▸ **Text excerpt**
# # #

Don't feed cooked bones whether you supervise or not. They are very very dangerous and if they splinter which they do you could be rushing to the vets to have a big bit that is stuck removed.


----------



## LinznMilly (Jun 24, 2011)

Another one who's had those "what have I done?" Moments. Milly was an adolescent rescue and the times I was just minutes away from picking up the phone to a rescue were incalculable, especially in the early days... Weeks .... Months... Lol.

Despite being a young dog, but past the puppy stage, Milly didn't have any training when I brought her home, and as I didn't have anyone to help me with her training, it was daunting, exhausting, frustrating hard work.

Fast forward 4 years and while she's still a monumental PITA at times she's also been a ray of sunshine in a bleak period of time for me and my family and has the ways and means to make me laugh... Whether she intends to be a clown,or just happens to be one is debatable lol.

Hang in there! What you're feeling is entirely normal, as you've found out from the majority of your replies. I still think of Milly as a pita at times, and yes, me trying to relax in front of the TV seems to be an invitation to Milly to misbehave or practice a.lurcher wall of death round the living room,  but I could no sooner rehome her than cut off my own arm.

As I tell myself many many times, yes, she's a PITA, but she's MY PITA, and I love her to the moon and back (well.... Back might be pushing it   ) despite her faults.


----------



## kimthecat (Aug 11, 2009)

# # #

▸ **Information given**
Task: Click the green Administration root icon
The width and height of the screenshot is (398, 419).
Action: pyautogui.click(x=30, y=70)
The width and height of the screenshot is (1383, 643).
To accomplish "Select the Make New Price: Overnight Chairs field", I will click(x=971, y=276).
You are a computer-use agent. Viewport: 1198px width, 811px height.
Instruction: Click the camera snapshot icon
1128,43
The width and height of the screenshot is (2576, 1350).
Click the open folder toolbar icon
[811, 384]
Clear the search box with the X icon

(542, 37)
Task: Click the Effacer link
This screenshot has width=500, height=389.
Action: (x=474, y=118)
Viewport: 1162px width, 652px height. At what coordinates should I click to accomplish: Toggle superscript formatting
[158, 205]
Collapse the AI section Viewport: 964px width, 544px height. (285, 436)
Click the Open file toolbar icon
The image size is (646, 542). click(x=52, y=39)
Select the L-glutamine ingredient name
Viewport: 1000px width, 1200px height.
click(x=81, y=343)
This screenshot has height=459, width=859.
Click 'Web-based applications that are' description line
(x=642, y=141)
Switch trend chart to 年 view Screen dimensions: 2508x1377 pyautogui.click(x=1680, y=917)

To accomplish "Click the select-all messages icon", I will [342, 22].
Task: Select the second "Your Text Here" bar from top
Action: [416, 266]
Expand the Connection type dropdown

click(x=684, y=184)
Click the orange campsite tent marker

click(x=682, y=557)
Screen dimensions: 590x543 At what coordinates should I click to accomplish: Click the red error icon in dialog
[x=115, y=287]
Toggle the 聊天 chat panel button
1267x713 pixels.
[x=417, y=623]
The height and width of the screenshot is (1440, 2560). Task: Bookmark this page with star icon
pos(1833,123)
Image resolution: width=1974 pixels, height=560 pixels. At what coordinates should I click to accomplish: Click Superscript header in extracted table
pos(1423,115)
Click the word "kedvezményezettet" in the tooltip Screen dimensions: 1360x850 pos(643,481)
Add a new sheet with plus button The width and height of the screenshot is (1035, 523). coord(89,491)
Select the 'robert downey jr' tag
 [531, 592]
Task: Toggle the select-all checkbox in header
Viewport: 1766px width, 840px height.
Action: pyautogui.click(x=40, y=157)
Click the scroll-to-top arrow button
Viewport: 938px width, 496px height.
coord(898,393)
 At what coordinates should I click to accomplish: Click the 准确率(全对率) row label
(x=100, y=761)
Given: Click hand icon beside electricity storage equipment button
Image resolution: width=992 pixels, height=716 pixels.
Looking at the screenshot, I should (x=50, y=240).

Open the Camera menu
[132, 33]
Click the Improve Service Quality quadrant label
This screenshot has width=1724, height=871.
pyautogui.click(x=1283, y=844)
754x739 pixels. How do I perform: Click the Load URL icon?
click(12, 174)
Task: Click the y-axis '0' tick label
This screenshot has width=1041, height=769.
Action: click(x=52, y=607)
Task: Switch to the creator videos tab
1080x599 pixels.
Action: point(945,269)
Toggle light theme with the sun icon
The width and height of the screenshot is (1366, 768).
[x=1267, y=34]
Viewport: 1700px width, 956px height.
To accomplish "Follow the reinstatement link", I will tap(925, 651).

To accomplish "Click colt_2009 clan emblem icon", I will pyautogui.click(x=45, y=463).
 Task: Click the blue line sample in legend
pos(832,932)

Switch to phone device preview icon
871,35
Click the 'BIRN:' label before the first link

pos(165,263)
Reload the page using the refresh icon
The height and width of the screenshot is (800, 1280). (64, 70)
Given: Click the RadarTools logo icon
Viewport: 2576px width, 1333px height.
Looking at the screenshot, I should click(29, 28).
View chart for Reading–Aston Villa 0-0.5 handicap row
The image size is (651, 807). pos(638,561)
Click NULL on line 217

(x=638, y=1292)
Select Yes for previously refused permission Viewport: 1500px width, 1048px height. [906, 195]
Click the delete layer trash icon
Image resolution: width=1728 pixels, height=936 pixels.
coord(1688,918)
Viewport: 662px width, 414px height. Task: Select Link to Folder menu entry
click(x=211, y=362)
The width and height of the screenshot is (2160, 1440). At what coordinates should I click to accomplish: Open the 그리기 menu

# # #

Answer these from the dog forum thread:
(a) What kind of bones does the first post say not to feed?
(b) How much training did Milly have when she was brought home?
(c) How many years does LinznMilly fast forward?

(a) Cooked bones.
(b) None.
(c) 4 years.